Just basics, how do I spec parameters on a function best. What are typical project setups, i.e. are the specs in the code or the tests. Do you instrument specs in prodcution or not (or when)? Just all the things that make the idea workable.
I think any well “spec-d” code base woudl be a good starting point. I just don’t know how to google for one.
Those are all good questions. http://grep.app is pretty good for finding code in the wild, https://grep.app/search?q=s/def.
Thank you,. I will give that a try.
https://corfield.org/blog/2019/09/13/using-spec/ talks about the various ways we use Spec at work. Happy to answer any follow-up Qs.

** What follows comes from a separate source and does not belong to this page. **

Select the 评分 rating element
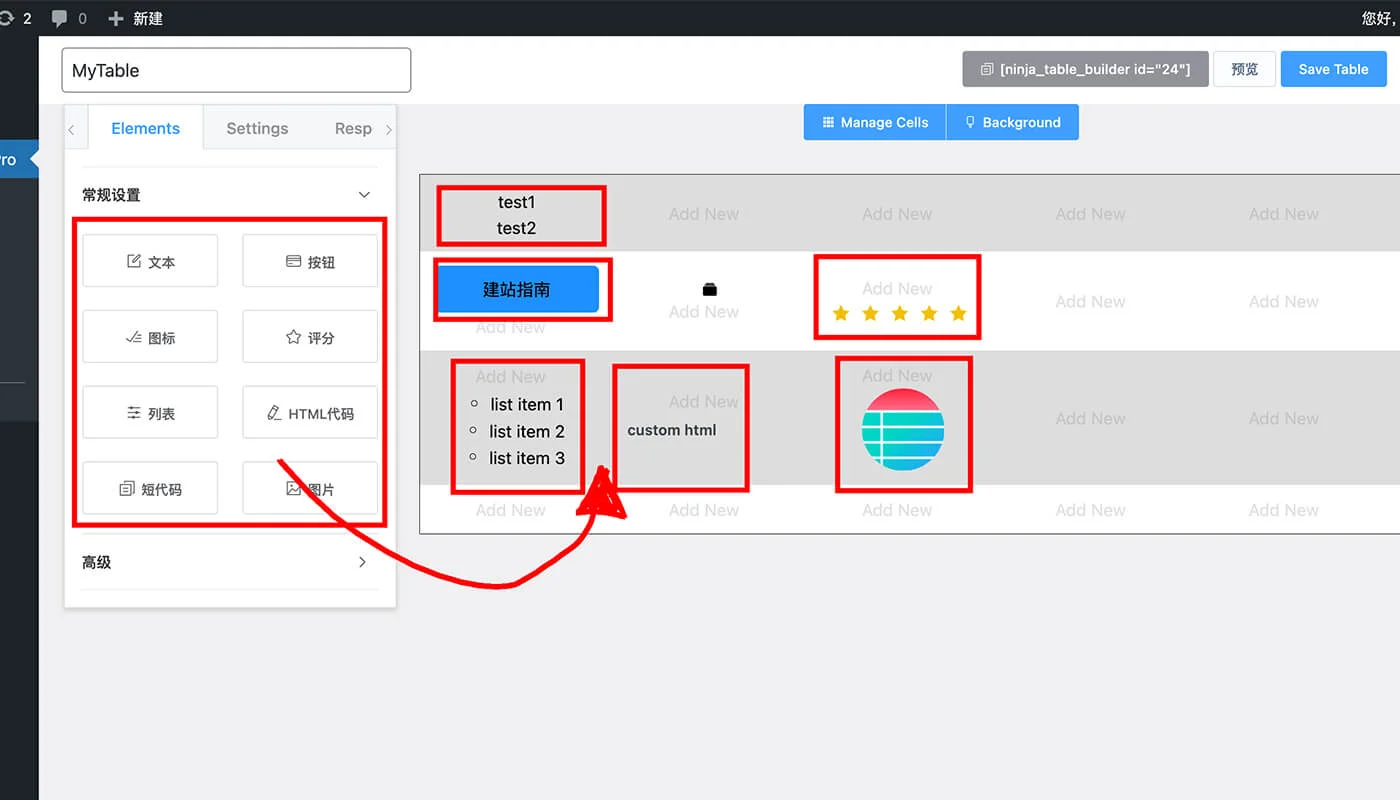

Sean, I did read your blog. Great content. For me it isn’t obvious how to get from the concept to the practical implementation.

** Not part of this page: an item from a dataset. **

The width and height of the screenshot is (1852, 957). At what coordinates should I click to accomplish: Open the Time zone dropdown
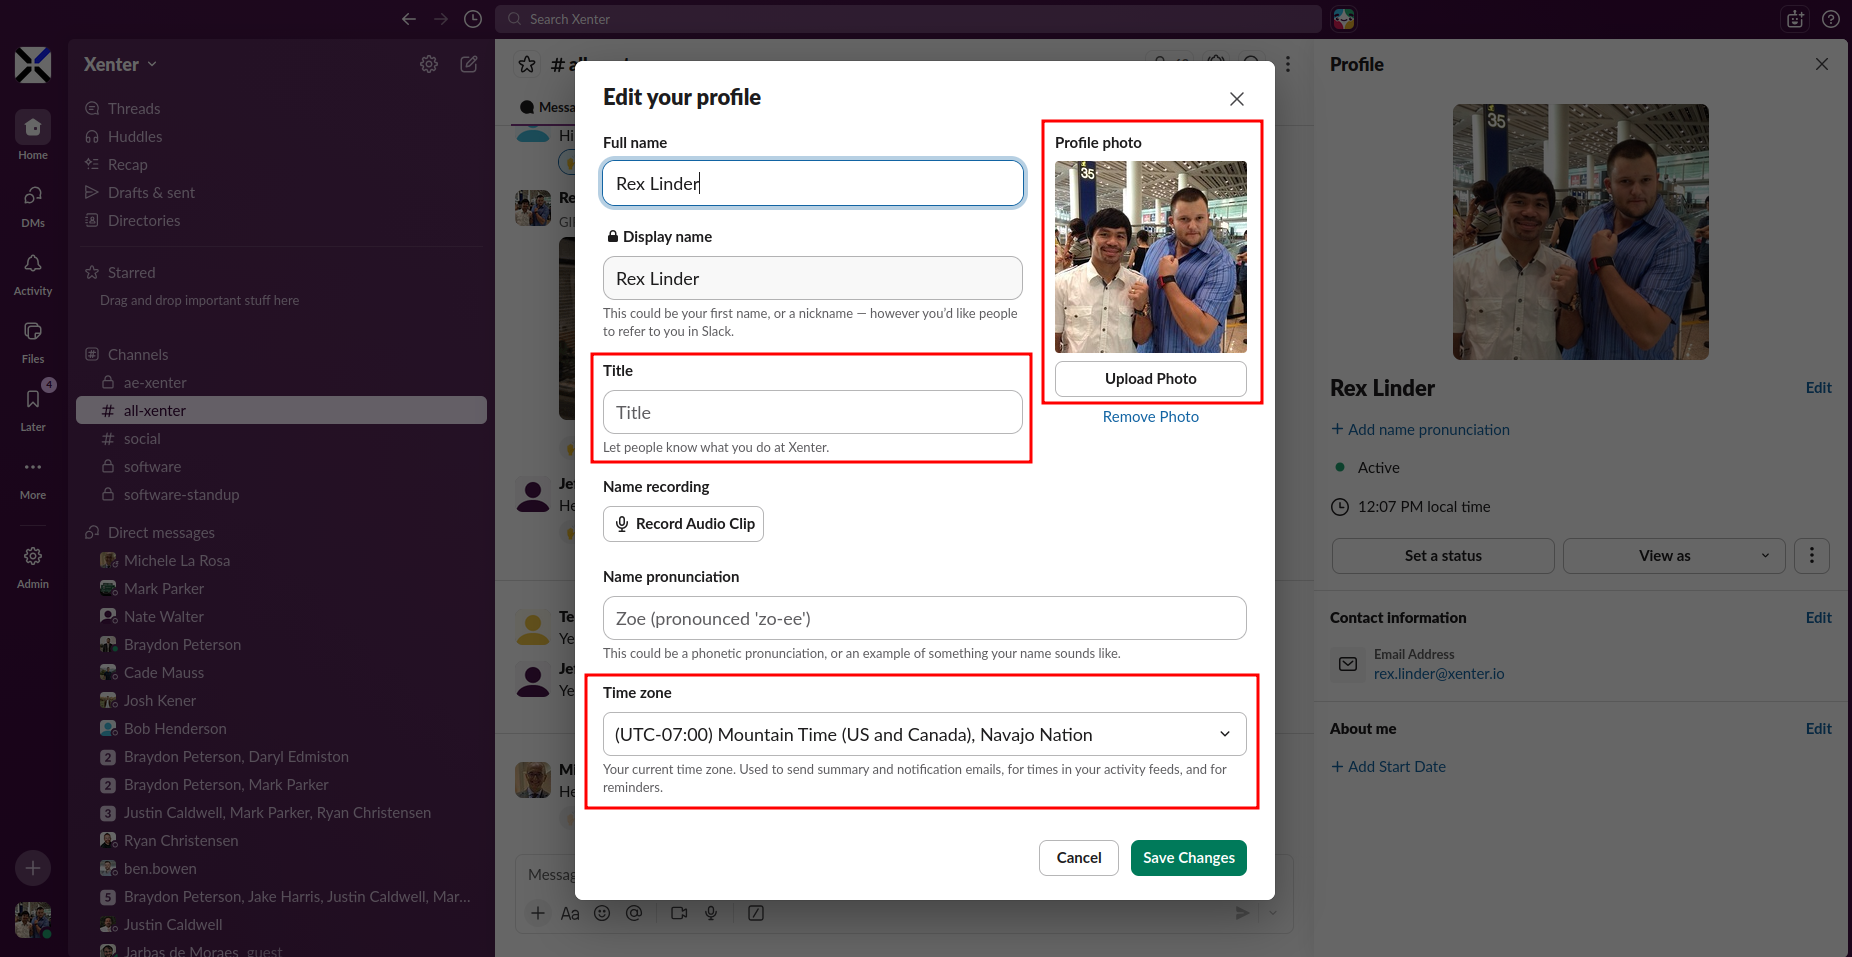(x=924, y=735)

I suspect there's a lot more use of Spec in large application codebases and those are nearly all closed source.
I would love to see the Nubank code base 🙂
I work with a lot of FSI customer and I am trying to figure out if we can simplify some of those problems.
> Do you instrument specs in prodcution or not (or when)? I personally wouldn't use instrumentation outside of development. If you use spec for API/request validation, or generally stuff that comes from the outside of your program, then you want to be somewhat rigorous with it and nail it down to sufficient detail. Otherwise I would say just use it when it helps, incrementally. For example it can be useful as a thinking tool, to design the shape of your data. Or you can use conform to parse things into a richer structure. But it's really just that, a tool. I played around with it a lot and looked at how people use it in OSS projects. It's very nice and composable, and you can do a lot with it. I think playing around with it is a good way to get familiar with what you can do. Then forget about it, just write code and it will introduce itself naturally.
Here's are more involved specs (tools.deps): https://github.com/clojure/tools.deps/blob/master/src/main/clojure/clojure/tools/deps/specs.clj Specs can also be small and informal, basically just a set of names https://github.com/cognitect-labs/anomalies/blob/master/src/cognitect/anomalies.cljc
Another example from a library: https://github.com/seancorfield/next-jdbc/blob/develop/src/next/jdbc/specs.clj -- all about instrumenting library functions during development
Fantastic just what I needed. Thank you so much.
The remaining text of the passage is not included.